STORED DATA
"""
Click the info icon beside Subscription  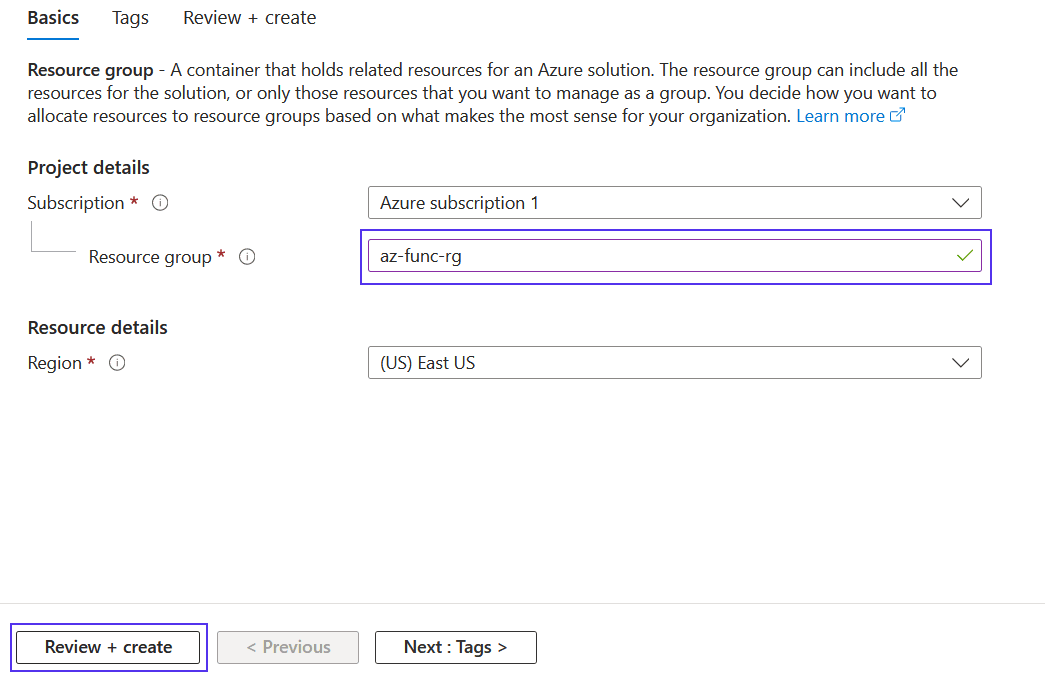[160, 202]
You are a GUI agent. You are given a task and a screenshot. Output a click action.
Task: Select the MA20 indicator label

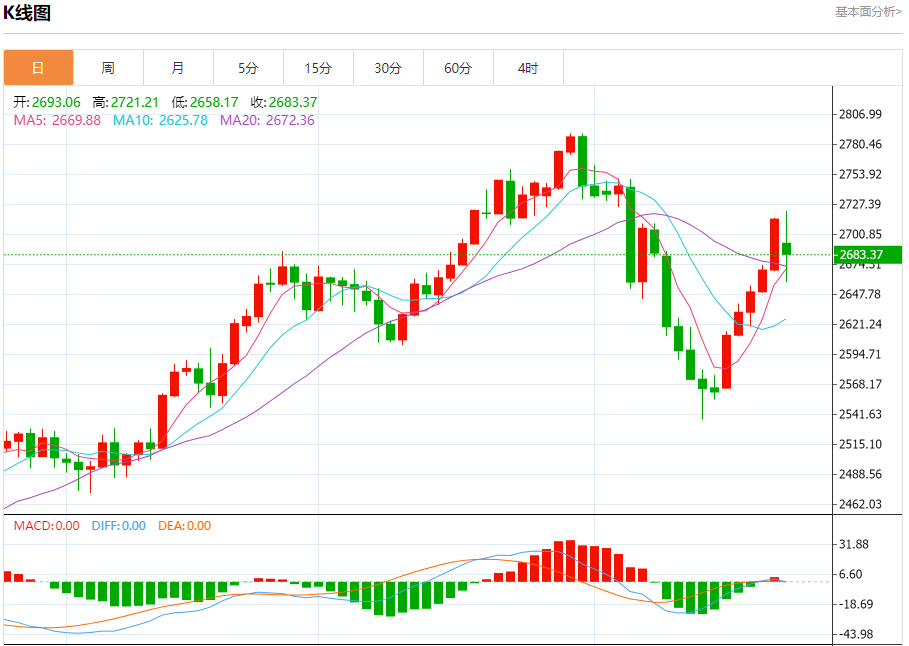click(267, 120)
"""
"""
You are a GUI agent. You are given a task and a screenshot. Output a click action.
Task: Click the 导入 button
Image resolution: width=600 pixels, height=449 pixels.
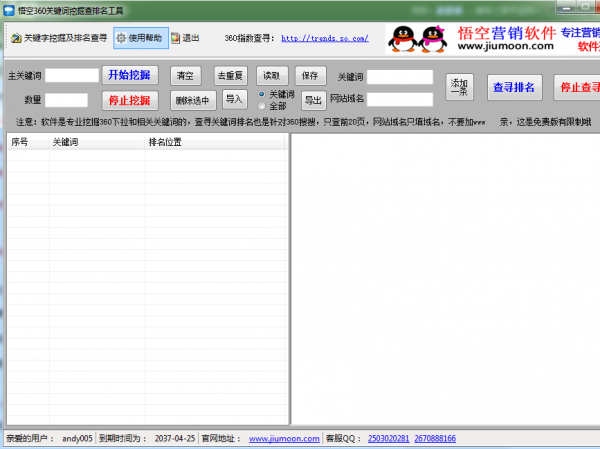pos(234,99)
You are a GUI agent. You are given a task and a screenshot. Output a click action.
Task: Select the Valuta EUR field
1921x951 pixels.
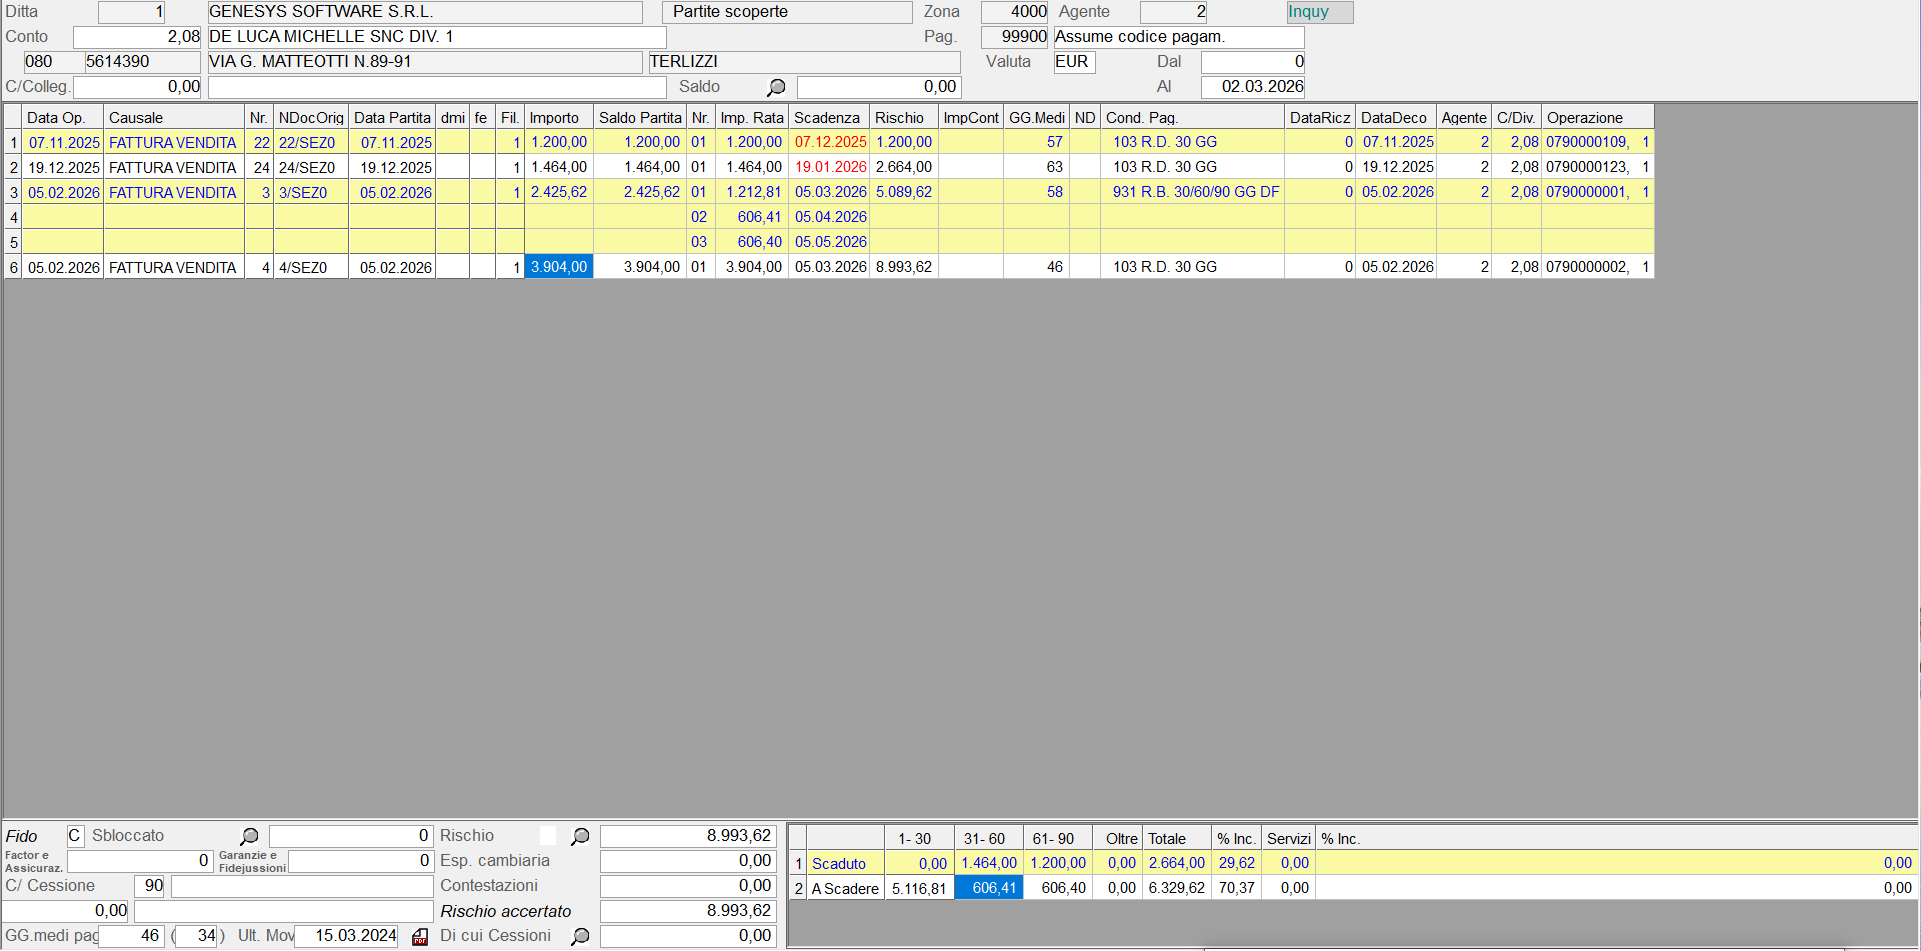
"""
"""
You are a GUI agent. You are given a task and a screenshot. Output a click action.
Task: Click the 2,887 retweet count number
"""
SET EXERCISE
List each line of the entries that contains the word "Select".

WRITTEN SOLUTION
Task: Select the MA20 indicator label
Task: Select the Valuta EUR field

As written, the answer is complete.